ASSIGNED TASK - Provide the entries once more, identical in every word.

[[ RECORDED INFORMATION, beginning ]]

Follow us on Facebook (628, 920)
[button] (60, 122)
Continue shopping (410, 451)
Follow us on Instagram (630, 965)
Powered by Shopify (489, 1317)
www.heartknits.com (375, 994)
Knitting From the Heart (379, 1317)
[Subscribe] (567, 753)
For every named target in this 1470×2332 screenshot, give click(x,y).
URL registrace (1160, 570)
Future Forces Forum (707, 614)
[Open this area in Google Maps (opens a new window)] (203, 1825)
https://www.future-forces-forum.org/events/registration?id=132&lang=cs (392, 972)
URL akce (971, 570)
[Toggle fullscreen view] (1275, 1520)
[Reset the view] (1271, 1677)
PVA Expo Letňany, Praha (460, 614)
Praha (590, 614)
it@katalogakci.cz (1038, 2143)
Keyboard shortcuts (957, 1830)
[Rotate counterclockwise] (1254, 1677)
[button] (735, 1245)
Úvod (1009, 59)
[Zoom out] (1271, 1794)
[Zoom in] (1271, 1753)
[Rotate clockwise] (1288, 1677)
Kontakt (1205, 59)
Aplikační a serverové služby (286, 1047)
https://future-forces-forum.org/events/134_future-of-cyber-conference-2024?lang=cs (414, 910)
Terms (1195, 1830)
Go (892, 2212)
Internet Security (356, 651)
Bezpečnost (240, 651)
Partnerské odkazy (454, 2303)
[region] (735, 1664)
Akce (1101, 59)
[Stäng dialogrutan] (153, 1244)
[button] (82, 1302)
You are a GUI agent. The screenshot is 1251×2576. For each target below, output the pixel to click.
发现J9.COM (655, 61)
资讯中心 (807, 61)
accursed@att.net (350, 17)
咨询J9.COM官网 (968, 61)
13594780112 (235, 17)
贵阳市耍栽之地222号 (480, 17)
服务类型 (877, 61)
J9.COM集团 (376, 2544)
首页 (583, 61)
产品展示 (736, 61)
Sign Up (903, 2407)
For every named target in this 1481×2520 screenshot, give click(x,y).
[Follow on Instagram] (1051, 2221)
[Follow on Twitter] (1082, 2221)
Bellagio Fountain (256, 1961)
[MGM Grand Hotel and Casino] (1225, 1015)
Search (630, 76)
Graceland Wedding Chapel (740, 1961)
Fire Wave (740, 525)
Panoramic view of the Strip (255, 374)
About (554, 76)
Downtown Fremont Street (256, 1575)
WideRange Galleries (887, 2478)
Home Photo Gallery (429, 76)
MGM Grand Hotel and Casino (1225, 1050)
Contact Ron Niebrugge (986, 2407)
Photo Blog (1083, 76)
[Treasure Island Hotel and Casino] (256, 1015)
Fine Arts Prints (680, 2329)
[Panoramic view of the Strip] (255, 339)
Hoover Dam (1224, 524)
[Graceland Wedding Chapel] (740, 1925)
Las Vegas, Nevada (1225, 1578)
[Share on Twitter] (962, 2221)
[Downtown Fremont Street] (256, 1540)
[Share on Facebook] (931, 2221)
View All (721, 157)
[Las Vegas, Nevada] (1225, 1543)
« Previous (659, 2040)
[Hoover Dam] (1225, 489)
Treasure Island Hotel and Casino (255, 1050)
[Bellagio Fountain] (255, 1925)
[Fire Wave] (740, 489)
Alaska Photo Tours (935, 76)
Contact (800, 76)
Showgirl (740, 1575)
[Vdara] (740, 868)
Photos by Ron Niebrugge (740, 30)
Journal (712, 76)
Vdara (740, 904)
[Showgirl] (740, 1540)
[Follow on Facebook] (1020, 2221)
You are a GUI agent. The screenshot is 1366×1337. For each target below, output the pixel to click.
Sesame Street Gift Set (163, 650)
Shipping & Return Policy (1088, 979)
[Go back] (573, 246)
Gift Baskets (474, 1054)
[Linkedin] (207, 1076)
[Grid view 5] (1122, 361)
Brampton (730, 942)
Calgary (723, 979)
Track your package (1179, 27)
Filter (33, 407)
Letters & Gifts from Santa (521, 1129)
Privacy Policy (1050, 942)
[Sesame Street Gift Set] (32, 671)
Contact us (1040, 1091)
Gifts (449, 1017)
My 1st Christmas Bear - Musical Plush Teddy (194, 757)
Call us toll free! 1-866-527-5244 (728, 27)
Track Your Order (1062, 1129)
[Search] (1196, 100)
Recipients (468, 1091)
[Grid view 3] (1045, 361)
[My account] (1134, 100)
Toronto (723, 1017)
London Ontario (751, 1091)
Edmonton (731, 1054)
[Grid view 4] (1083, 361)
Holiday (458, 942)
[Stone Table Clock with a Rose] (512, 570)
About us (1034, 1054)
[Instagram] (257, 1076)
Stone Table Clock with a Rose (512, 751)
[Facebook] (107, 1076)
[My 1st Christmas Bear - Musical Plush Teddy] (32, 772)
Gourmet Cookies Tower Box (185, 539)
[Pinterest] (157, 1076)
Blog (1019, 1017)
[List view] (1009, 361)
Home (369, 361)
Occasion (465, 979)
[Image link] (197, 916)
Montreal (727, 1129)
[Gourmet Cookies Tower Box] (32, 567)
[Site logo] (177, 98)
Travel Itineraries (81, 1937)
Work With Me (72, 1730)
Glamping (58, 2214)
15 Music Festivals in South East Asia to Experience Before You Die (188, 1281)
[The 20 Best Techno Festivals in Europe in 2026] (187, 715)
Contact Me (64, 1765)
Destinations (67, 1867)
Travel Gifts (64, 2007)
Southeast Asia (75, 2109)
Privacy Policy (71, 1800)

[[ RECORDED INFORMATION, end ]]

SOLUTION BELOW -
Follow us on Facebook (628, 920)
[button] (60, 122)
Continue shopping (410, 451)
Follow us on Instagram (630, 965)
Powered by Shopify (489, 1317)
www.heartknits.com (375, 994)
Knitting From the Heart (379, 1317)
[Subscribe] (567, 753)
For every named target in this 1470×2332 screenshot, give click(x,y).
URL registrace (1160, 570)
Future Forces Forum (707, 614)
[Open this area in Google Maps (opens a new window)] (203, 1825)
https://www.future-forces-forum.org/events/registration?id=132&lang=cs (392, 972)
URL akce (971, 570)
[Toggle fullscreen view] (1275, 1520)
[Reset the view] (1271, 1677)
PVA Expo Letňany, Praha (460, 614)
Praha (590, 614)
it@katalogakci.cz (1038, 2143)
Keyboard shortcuts (957, 1830)
[Rotate counterclockwise] (1254, 1677)
[button] (735, 1245)
Úvod (1009, 59)
[Zoom out] (1271, 1794)
[Zoom in] (1271, 1753)
[Rotate clockwise] (1288, 1677)
Kontakt (1205, 59)
Aplikační a serverové služby (286, 1047)
https://future-forces-forum.org/events/134_future-of-cyber-conference-2024?lang=cs (414, 910)
Terms (1195, 1830)
Go (892, 2212)
Internet Security (356, 651)
Bezpečnost (240, 651)
Partnerské odkazy (454, 2303)
[region] (735, 1664)
Akce (1101, 59)
[Stäng dialogrutan] (153, 1244)
[button] (82, 1302)
You are a GUI agent. The screenshot is 1251×2576. For each target below, output the pixel to click.
发现J9.COM (655, 61)
资讯中心 (807, 61)
accursed@att.net (350, 17)
咨询J9.COM官网 (968, 61)
13594780112 (235, 17)
贵阳市耍栽之地222号 (480, 17)
服务类型 (877, 61)
J9.COM集团 (376, 2544)
首页 (583, 61)
产品展示 (736, 61)
Sign Up (903, 2407)
For every named target in this 1481×2520 screenshot, give click(x,y).
[Follow on Instagram] (1051, 2221)
[Follow on Twitter] (1082, 2221)
Bellagio Fountain (256, 1961)
[MGM Grand Hotel and Casino] (1225, 1015)
Search (630, 76)
Graceland Wedding Chapel (740, 1961)
Fire Wave (740, 525)
Panoramic view of the Strip (255, 374)
About (554, 76)
Downtown Fremont Street (256, 1575)
WideRange Galleries (887, 2478)
Home Photo Gallery (429, 76)
MGM Grand Hotel and Casino (1225, 1050)
Contact Ron Niebrugge (986, 2407)
Photo Blog (1083, 76)
[Treasure Island Hotel and Casino] (256, 1015)
Fine Arts Prints (680, 2329)
[Panoramic view of the Strip] (255, 339)
Hoover Dam (1224, 524)
[Graceland Wedding Chapel] (740, 1925)
Las Vegas, Nevada (1225, 1578)
[Share on Twitter] (962, 2221)
[Downtown Fremont Street] (256, 1540)
[Share on Facebook] (931, 2221)
View All (721, 157)
[Las Vegas, Nevada] (1225, 1543)
« Previous (659, 2040)
[Hoover Dam] (1225, 489)
Treasure Island Hotel and Casino (255, 1050)
[Bellagio Fountain] (255, 1925)
[Fire Wave] (740, 489)
Alaska Photo Tours (935, 76)
Contact (800, 76)
Showgirl (740, 1575)
[Vdara] (740, 868)
Photos by Ron Niebrugge (740, 30)
Journal (712, 76)
Vdara (740, 904)
[Showgirl] (740, 1540)
[Follow on Facebook] (1020, 2221)
You are a GUI agent. The screenshot is 1366×1337. For each target below, output the pixel to click.
Sesame Street Gift Set (163, 650)
Shipping & Return Policy (1088, 979)
[Go back] (573, 246)
Gift Baskets (474, 1054)
[Linkedin] (207, 1076)
[Grid view 5] (1122, 361)
Brampton (730, 942)
Calgary (723, 979)
Track your package (1179, 27)
Filter (33, 407)
Letters & Gifts from Santa (521, 1129)
Privacy Policy (1050, 942)
[Sesame Street Gift Set] (32, 671)
Contact us (1040, 1091)
Gifts (449, 1017)
My 1st Christmas Bear - Musical Plush Teddy (194, 757)
Call us toll free! 1-866-527-5244 (728, 27)
Track Your Order (1062, 1129)
[Search] (1196, 100)
Recipients (468, 1091)
[Grid view 3] (1045, 361)
[My account] (1134, 100)
Toronto (723, 1017)
London Ontario (751, 1091)
Edmonton (731, 1054)
[Grid view 4] (1083, 361)
Holiday (458, 942)
[Stone Table Clock with a Rose] (512, 570)
About us (1034, 1054)
[Instagram] (257, 1076)
Stone Table Clock with a Rose (512, 751)
[Facebook] (107, 1076)
[My 1st Christmas Bear - Musical Plush Teddy] (32, 772)
Gourmet Cookies Tower Box (185, 539)
[Pinterest] (157, 1076)
Blog (1019, 1017)
[List view] (1009, 361)
Home (369, 361)
Occasion (465, 979)
[Image link] (197, 916)
Montreal (727, 1129)
[Gourmet Cookies Tower Box] (32, 567)
[Site logo] (177, 98)
Travel Itineraries (81, 1937)
Work With Me (72, 1730)
Glamping (58, 2214)
15 Music Festivals in South East Asia to Experience Before You Die (188, 1281)
[The 20 Best Techno Festivals in Europe in 2026] (187, 715)
Contact Me (64, 1765)
Destinations (67, 1867)
Travel Gifts (64, 2007)
Southeast Asia (75, 2109)
Privacy Policy (71, 1800)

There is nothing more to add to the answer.